%%

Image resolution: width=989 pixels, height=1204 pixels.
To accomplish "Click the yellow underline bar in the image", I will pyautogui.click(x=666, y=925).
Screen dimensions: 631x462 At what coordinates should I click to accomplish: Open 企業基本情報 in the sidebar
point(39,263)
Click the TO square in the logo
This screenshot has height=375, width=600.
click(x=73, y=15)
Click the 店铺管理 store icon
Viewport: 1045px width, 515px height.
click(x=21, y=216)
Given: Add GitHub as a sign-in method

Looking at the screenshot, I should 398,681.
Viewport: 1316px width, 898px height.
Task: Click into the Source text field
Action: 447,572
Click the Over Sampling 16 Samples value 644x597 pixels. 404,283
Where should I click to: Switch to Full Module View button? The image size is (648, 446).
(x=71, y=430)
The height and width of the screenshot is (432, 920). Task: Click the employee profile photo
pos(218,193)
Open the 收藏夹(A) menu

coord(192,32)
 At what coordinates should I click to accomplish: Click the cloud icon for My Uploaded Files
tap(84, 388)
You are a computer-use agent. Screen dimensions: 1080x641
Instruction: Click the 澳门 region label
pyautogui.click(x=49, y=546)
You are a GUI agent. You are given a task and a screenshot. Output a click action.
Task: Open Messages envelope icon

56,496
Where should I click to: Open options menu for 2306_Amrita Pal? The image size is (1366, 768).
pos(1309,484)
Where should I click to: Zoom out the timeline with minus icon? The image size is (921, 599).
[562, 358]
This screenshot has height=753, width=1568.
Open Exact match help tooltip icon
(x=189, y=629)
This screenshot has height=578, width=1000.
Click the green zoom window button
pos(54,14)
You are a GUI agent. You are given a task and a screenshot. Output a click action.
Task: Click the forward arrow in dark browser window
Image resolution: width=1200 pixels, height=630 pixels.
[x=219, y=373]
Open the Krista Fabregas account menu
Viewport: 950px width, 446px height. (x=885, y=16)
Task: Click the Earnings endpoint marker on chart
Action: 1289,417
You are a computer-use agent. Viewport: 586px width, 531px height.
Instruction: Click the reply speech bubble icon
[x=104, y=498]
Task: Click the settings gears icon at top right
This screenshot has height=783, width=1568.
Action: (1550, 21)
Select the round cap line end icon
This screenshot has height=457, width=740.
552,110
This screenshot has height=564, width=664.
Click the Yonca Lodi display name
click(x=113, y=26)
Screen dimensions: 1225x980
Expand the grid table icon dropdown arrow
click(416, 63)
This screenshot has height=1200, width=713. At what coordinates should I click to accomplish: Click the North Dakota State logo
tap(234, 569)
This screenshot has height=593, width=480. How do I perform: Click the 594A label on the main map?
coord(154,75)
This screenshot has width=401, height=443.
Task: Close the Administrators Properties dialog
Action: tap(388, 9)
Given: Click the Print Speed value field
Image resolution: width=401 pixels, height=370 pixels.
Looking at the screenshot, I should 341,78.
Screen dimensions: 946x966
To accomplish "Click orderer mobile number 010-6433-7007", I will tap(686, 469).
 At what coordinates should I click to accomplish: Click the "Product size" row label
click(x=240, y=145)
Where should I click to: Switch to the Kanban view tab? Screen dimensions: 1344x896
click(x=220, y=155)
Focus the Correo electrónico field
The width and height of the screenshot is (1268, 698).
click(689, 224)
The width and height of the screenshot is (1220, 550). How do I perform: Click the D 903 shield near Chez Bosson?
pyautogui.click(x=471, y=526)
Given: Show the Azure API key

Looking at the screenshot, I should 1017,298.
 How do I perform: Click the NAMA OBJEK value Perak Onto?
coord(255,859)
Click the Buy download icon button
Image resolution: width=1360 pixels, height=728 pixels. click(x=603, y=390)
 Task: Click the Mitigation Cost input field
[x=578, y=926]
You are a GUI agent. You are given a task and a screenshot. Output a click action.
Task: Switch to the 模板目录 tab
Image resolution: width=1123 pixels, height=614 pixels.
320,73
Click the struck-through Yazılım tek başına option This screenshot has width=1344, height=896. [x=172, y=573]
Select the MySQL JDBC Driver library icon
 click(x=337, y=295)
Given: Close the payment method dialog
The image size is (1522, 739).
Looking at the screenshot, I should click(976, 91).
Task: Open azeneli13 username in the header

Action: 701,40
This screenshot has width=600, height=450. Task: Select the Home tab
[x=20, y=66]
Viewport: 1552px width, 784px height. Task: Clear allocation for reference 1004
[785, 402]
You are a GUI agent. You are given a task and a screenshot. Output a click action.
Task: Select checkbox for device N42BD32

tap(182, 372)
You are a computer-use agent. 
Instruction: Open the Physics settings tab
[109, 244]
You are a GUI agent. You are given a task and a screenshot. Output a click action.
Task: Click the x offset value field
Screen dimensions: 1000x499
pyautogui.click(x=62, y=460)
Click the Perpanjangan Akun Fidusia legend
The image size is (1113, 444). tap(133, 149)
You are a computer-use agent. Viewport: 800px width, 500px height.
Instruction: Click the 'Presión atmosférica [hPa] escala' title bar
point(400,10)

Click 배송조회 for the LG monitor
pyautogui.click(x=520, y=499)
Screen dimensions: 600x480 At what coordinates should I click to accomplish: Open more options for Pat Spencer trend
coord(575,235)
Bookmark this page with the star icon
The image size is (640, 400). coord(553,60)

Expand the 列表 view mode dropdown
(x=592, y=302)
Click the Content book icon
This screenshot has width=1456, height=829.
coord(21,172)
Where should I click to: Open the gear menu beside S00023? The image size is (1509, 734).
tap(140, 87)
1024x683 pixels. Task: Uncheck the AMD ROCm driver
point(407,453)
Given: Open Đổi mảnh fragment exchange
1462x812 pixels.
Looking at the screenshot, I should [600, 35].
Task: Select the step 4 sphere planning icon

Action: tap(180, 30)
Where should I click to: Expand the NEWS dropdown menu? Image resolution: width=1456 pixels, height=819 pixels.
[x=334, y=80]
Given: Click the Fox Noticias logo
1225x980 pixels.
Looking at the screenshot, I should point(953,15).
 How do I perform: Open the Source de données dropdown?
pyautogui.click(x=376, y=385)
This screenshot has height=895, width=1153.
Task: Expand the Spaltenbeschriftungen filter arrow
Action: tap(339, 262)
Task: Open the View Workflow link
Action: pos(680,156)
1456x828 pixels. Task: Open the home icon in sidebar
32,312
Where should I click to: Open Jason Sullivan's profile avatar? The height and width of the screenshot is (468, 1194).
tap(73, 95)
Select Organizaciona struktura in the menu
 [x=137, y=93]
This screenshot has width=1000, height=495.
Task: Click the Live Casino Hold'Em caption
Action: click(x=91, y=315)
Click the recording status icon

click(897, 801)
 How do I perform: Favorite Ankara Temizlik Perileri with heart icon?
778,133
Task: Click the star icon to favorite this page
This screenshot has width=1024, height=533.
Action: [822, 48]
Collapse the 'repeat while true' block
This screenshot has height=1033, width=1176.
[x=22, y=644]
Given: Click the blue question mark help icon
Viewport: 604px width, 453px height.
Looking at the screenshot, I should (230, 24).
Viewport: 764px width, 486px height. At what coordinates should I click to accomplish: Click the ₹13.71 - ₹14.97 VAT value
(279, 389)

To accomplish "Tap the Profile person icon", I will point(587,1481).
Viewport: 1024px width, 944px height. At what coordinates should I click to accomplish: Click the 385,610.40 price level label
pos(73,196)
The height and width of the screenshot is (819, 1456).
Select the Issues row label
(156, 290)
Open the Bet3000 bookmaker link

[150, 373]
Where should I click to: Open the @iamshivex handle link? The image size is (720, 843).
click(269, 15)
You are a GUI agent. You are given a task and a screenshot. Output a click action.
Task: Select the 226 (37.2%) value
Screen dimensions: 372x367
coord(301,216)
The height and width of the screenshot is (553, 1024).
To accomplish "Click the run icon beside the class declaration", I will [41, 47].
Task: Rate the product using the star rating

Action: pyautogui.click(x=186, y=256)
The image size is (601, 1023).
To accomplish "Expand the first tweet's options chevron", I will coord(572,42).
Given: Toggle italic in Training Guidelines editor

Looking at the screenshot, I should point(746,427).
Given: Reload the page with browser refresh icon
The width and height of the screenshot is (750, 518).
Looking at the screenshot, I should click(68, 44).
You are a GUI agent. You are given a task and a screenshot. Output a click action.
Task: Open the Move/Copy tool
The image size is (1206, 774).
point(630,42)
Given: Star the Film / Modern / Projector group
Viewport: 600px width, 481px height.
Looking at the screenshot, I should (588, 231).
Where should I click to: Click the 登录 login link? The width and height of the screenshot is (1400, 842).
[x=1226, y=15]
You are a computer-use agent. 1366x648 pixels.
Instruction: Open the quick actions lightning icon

%%

WHAT TO PRODUCE
Find the string "browser" in the listing and copy every line in which it occurs.

COMPLETED TASK
Task: Click the forward arrow in dark browser window
Given: Reload the page with browser refresh icon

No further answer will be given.